April 27, 2009

Get A Grip!
By Pastor George Van Alstine

This guy at the swap meet has a special deal on used tires, and he’s got four just the right size for your car.

“Look, aren’t they beautiful? You’d better grab them before someone else does.”

“But they don’t have any tread left. They’re worn almost completely smooth.”

“I know. That’s what makes them such a bargain. Tires as smooth as these are hard to find.”

“How in the world can tires grip the road with no tread? What good are they?”

“They’re just what you need. You keep your car clean and polished. You can’t have ugly tires on it. These smooth ones will make your car the envy of the neighborhood.”

“No thanks. I think I’ll drift on over there, where the lady is selling tamales a la mode.”

You can’t get a grip on the road with a smooth tire.

I remember a man no one wanted to shake hands with. He worked hard in a lumber yard, loading and unloading trucks, moving heavy timbers from one place to another. As a result, his hands were strong, rough, and sometimes dirty. When he shook your hand, you knew you’d had a handshake. You could feel your bones grind together, and his skin rubbed on yours like sandpaper.

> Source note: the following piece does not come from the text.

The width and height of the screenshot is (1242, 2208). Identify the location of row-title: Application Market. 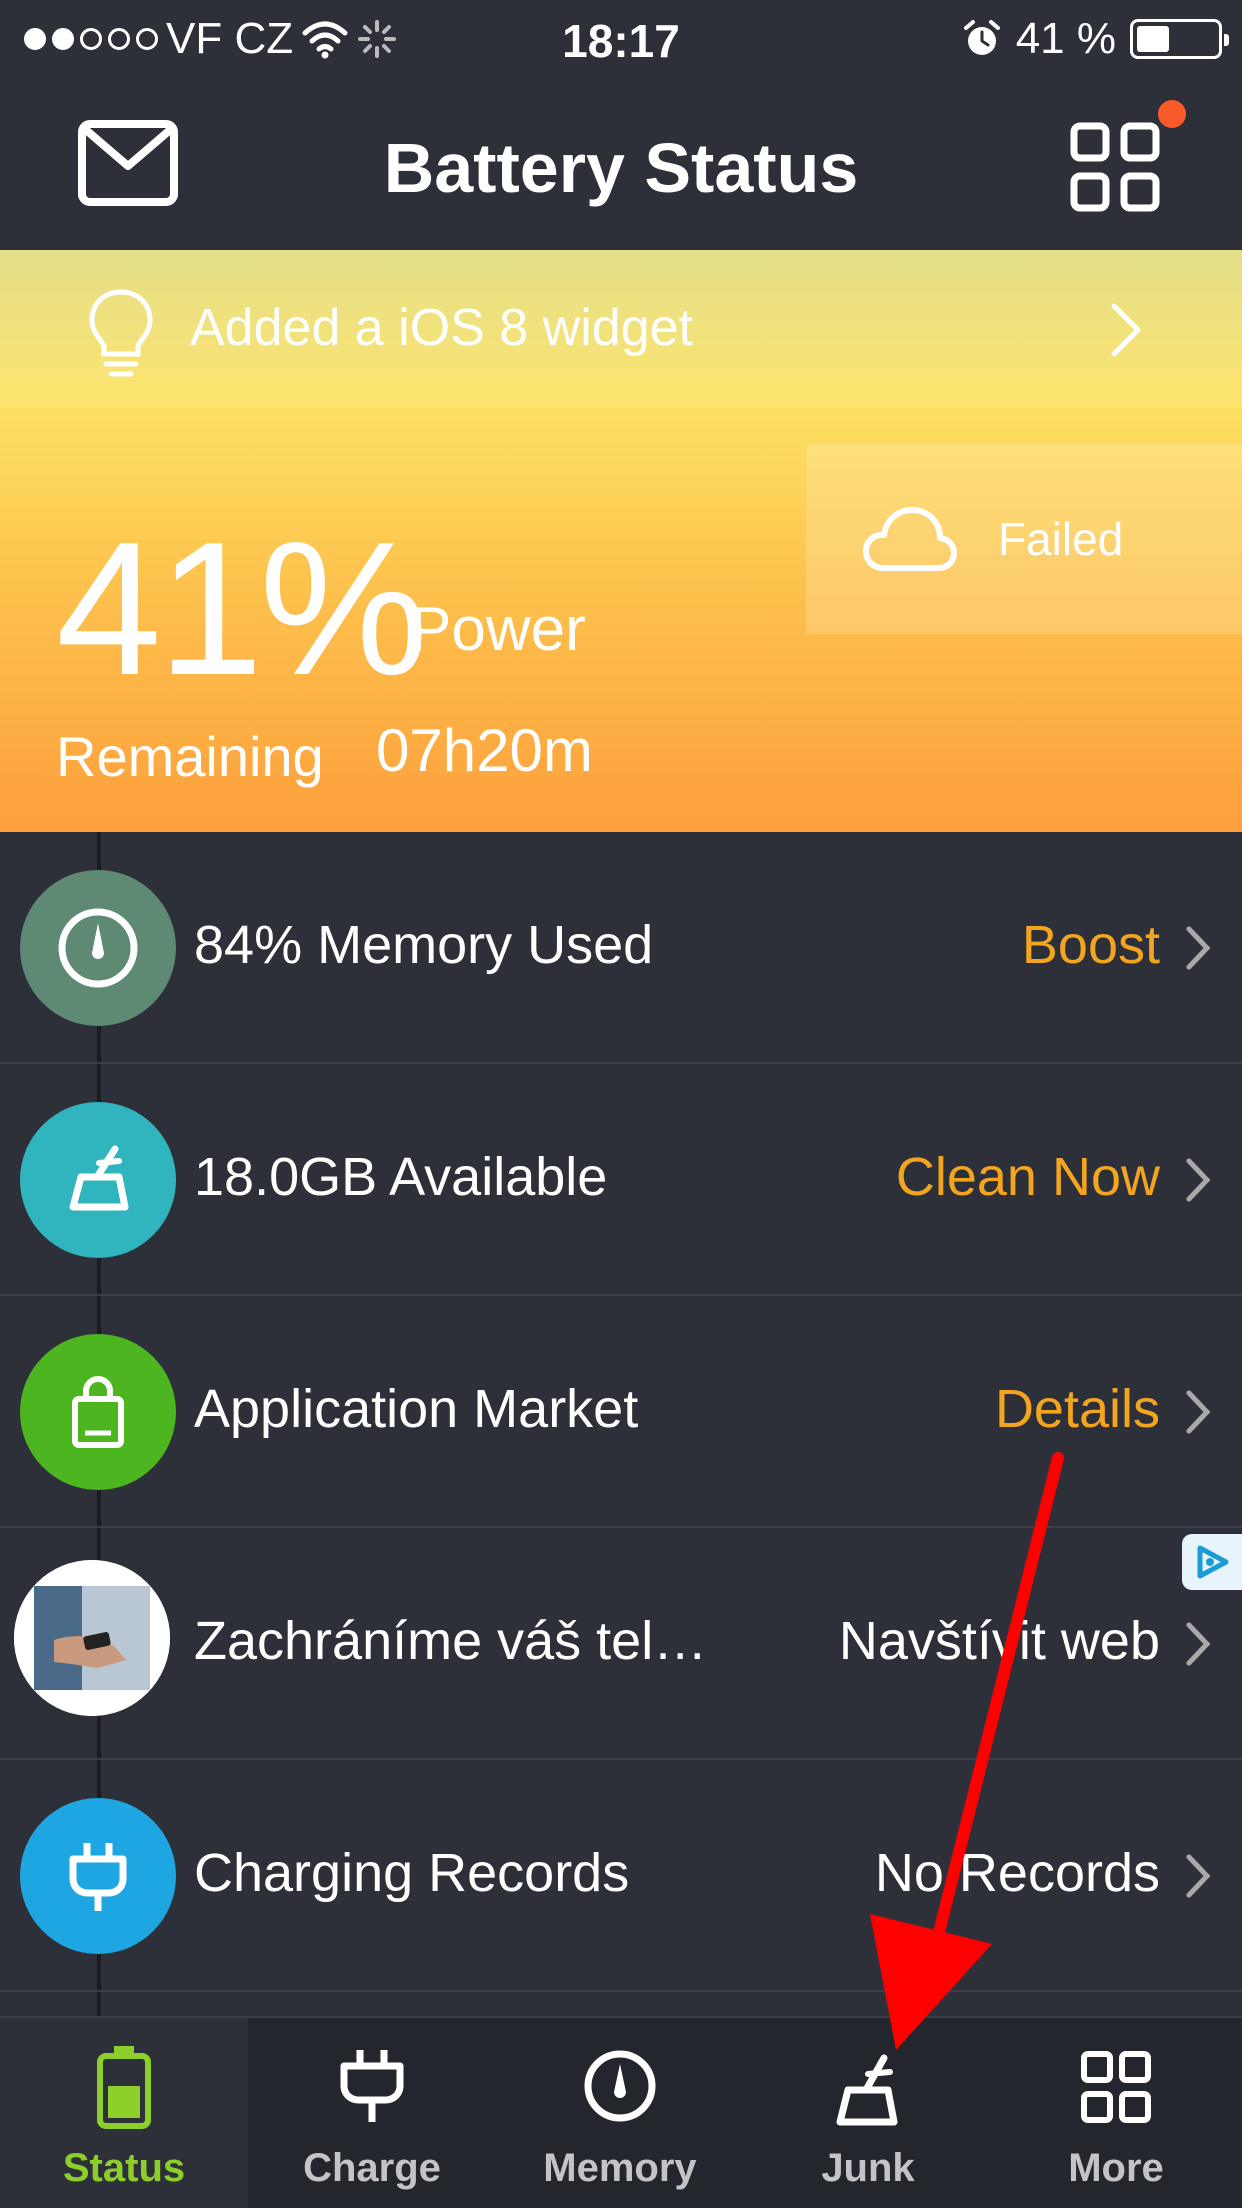
(416, 1409).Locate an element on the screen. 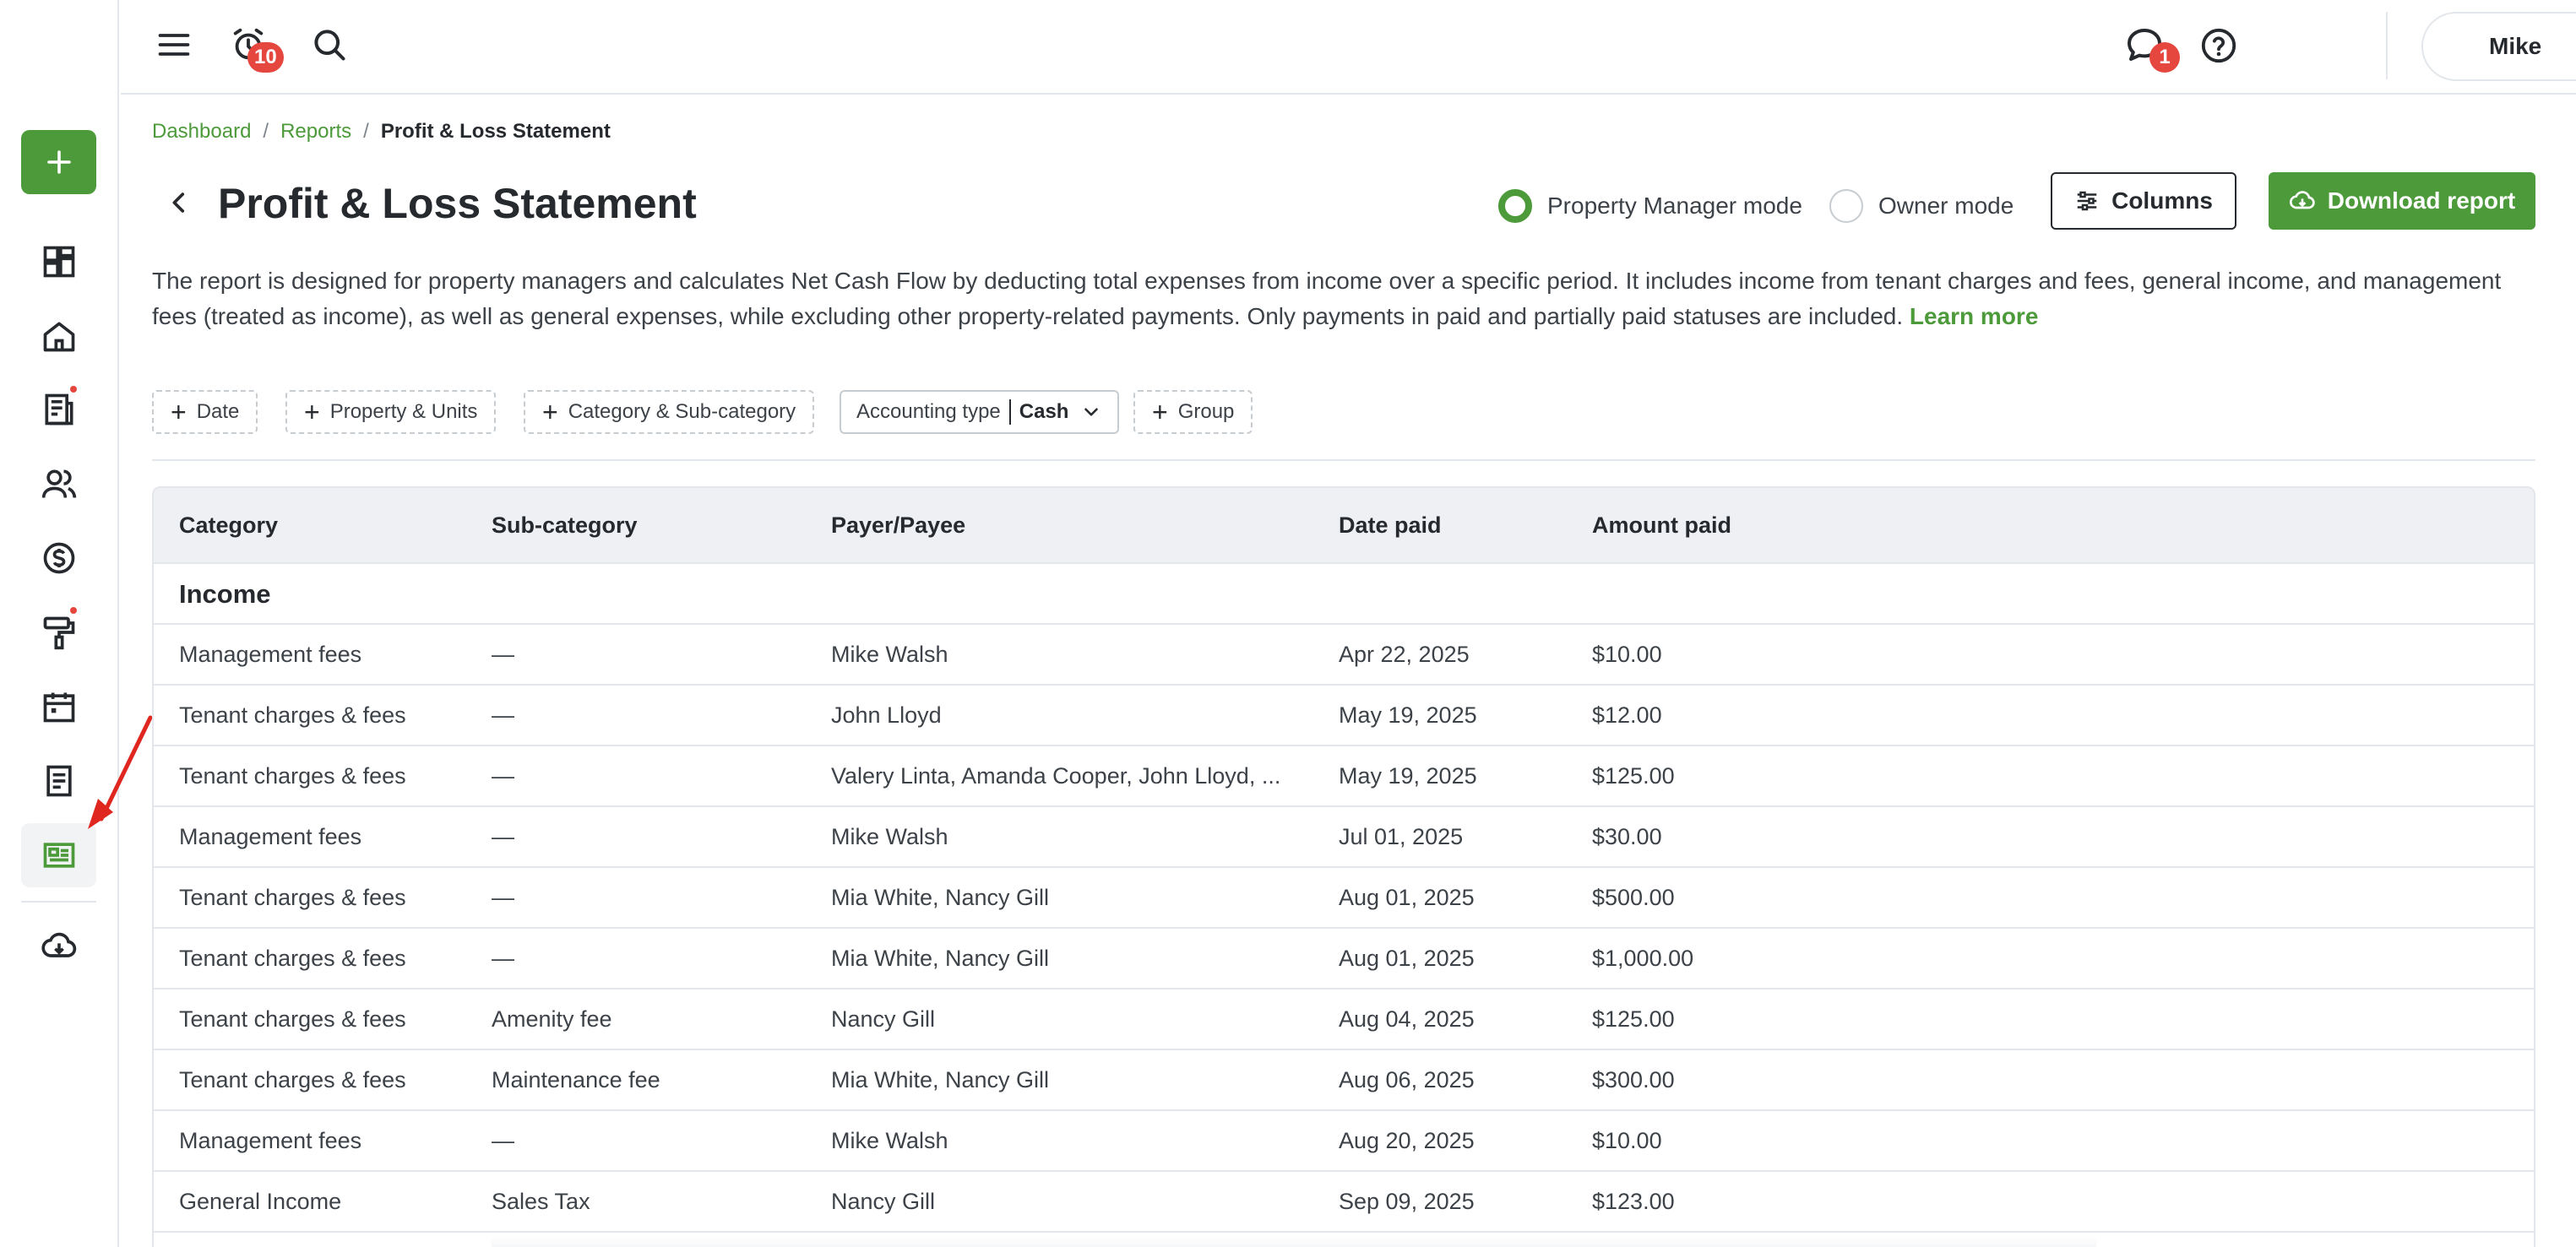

But the grip of this man’s hands, which might not be fun in a handshake, was just what you wanted if you faced a hard job that involved heavy lifting. His grip might be too much for your hand, but it would be perfect for lifting a 100-pound bag of concrete or carrying a square of shingles up to the roof. The roughness and toughness of his skin were necessary for jobs like these.

“Get a grip!” People might say this when you’re slipping and sliding in a difficult time in your life. But if your “hands” are not used to hard work, they’re likely to be smooth and delicate. It’s difficult to get a grip with such dainty hands.

Spiritual disciplines, such as self-denial, postponing gratification, and daily personal devotions, help develop spiritual “hands” that are strong enough to hang on in any situation. Negative experiences, troubles and trials, setbacks and failures, may scar our “hands” and build up callouses. This may not be pretty, but the roughness of your “hands” may be exactly what you need to keep hanging on in times of chaos and confusion.

You can’t get a grip until you have a grip, and that can best be developed over years of hard work and hard times.